→ **DATA PROVIDED**:

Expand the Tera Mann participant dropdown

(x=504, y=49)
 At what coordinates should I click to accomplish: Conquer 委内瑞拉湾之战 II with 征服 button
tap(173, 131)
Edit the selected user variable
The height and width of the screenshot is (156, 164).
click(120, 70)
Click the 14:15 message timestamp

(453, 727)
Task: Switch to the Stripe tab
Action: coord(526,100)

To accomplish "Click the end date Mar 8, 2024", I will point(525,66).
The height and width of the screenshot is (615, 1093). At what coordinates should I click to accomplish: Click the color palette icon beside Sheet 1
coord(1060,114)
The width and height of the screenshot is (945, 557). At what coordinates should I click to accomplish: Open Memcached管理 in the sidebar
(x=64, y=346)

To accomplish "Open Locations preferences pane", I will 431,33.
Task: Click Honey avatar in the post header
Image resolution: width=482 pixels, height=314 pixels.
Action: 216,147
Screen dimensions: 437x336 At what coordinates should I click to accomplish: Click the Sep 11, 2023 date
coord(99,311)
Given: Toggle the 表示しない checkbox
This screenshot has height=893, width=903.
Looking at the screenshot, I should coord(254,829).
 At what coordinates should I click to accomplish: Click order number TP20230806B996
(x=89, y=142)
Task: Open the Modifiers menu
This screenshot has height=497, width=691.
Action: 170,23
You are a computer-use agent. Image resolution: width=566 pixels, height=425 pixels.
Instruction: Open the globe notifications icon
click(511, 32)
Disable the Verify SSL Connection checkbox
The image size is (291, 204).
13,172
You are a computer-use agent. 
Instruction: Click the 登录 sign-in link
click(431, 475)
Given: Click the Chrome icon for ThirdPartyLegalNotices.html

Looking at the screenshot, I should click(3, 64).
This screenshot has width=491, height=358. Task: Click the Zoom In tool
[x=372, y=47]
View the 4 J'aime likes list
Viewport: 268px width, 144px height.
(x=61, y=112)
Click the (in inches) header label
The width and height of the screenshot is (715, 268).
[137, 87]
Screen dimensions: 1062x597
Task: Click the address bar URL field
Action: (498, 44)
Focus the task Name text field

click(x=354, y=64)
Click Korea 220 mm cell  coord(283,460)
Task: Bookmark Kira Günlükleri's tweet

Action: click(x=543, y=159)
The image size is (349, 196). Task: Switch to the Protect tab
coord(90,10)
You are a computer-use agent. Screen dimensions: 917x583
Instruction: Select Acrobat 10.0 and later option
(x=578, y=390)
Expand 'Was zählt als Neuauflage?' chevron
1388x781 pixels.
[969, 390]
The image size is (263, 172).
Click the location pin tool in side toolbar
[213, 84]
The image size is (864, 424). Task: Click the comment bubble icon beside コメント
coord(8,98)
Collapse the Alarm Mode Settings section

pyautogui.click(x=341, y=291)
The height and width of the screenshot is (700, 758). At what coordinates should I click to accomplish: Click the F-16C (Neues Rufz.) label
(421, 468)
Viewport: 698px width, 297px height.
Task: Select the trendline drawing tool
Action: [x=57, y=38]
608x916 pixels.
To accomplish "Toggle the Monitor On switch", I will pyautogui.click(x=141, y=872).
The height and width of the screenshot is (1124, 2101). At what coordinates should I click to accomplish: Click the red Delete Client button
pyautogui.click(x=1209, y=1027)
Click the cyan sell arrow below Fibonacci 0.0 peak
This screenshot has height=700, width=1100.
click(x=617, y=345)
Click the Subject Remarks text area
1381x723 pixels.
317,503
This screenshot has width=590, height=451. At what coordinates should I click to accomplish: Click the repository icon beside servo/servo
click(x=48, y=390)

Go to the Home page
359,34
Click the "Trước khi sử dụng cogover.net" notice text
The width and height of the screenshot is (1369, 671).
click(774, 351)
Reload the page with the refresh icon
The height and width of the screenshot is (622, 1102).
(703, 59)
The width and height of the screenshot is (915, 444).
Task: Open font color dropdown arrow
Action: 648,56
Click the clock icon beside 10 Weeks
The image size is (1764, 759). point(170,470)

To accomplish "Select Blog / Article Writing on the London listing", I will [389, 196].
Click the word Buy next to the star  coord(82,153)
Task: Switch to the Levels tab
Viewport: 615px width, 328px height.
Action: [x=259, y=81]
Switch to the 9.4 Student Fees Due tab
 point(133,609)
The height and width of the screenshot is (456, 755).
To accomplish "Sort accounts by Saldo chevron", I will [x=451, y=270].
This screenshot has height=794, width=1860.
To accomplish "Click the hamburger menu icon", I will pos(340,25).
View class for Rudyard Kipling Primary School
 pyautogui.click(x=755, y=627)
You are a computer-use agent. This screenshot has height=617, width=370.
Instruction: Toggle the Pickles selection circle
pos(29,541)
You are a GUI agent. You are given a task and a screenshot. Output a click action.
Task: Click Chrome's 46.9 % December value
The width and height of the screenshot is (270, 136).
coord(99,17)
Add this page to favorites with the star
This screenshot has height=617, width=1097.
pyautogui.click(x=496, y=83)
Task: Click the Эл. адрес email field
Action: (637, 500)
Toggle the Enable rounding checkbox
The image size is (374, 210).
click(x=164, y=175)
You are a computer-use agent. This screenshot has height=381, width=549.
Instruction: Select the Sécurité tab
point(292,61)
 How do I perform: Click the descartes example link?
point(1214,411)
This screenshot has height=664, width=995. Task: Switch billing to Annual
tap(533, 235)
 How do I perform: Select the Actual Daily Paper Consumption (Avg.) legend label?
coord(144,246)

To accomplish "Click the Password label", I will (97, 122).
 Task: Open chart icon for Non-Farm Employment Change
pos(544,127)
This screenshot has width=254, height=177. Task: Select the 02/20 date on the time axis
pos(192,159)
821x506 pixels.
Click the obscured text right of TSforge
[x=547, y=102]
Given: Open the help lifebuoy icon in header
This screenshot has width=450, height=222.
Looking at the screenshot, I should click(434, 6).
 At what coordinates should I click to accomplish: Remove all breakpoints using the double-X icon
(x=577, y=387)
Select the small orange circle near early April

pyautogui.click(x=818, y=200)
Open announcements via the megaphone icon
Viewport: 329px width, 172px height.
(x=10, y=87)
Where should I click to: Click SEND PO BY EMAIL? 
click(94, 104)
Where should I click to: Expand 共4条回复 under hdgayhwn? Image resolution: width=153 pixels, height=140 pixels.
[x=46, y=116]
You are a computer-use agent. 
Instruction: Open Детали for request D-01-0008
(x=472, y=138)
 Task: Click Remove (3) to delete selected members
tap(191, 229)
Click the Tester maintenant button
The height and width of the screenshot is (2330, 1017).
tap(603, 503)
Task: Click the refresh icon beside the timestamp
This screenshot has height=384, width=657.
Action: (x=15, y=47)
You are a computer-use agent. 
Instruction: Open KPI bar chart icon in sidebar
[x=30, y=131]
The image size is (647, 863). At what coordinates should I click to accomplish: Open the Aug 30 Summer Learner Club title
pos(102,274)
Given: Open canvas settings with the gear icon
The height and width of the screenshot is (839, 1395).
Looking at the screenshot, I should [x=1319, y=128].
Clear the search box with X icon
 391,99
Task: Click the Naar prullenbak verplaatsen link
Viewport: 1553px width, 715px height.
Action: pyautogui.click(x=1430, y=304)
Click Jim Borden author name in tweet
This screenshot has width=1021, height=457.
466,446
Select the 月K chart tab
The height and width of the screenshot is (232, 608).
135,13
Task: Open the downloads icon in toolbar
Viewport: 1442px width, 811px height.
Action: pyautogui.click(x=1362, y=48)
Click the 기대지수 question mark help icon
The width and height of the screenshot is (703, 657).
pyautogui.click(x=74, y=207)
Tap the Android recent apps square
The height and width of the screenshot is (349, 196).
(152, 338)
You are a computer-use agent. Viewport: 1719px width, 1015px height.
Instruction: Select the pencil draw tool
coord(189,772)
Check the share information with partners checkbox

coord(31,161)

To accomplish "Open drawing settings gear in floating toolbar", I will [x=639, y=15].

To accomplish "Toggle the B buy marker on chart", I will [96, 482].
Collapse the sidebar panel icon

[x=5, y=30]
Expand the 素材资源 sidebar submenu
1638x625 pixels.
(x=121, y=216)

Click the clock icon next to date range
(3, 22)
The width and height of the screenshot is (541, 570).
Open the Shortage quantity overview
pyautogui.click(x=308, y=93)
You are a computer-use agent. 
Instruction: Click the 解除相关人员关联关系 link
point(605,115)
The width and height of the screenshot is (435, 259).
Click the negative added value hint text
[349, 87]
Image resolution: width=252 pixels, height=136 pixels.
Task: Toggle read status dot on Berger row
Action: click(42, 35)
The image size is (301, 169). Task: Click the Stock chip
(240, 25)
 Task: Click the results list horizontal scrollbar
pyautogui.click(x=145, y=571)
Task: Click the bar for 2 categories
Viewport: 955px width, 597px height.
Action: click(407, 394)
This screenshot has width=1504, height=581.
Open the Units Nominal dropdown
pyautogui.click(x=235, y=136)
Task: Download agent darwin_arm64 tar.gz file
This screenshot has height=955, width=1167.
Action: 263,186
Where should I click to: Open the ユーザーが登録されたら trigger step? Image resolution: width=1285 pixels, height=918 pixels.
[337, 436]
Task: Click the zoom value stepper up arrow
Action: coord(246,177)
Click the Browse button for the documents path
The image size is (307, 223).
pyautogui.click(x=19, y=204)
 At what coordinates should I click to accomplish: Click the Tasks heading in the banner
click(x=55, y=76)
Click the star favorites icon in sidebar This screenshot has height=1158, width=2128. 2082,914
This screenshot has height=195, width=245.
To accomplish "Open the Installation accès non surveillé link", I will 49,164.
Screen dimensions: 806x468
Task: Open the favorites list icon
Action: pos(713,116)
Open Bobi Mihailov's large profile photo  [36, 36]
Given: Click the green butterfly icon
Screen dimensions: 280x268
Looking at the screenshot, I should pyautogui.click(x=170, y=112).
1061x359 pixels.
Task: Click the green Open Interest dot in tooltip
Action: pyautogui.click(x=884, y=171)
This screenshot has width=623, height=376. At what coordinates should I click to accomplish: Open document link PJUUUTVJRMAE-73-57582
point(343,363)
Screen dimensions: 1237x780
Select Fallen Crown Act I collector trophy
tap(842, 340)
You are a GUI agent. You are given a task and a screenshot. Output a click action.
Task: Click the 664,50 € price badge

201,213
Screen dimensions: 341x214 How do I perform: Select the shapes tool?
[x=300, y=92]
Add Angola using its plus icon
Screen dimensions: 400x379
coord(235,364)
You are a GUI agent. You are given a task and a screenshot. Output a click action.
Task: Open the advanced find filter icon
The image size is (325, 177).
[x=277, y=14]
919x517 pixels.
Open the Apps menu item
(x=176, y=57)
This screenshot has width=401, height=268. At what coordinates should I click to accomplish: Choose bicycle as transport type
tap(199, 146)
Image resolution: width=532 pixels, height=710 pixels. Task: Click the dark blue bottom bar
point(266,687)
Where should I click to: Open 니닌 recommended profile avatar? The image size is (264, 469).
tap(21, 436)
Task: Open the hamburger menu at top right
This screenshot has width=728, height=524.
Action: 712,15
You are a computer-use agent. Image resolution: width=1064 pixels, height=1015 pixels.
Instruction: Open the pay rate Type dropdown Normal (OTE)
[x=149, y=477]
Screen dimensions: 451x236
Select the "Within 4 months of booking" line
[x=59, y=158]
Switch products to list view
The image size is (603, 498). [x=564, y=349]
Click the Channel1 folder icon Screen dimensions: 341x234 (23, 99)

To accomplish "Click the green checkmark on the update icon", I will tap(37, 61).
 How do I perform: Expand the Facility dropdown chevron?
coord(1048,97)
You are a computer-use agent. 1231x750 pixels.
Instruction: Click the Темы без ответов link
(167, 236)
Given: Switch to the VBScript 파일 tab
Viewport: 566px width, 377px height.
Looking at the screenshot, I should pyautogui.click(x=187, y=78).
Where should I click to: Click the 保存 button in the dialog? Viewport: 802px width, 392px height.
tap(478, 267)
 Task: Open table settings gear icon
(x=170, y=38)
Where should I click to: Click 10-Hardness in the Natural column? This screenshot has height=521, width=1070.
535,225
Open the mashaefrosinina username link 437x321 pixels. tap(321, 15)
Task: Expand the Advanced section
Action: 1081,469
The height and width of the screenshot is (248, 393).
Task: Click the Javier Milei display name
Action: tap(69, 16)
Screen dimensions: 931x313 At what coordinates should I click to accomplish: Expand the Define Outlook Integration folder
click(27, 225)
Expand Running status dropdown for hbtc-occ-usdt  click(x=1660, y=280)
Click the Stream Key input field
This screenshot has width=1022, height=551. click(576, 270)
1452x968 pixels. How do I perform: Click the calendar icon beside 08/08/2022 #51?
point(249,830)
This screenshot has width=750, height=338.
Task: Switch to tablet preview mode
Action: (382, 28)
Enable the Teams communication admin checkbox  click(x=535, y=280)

→ **GIVEN REQUEST**:
Find every line in the records that contains the word "selected" and copy each one out. The match is case-sensitive.

→ **WRITTEN ANSWER**:
Edit the selected user variable
 Task: Click Remove (3) to delete selected members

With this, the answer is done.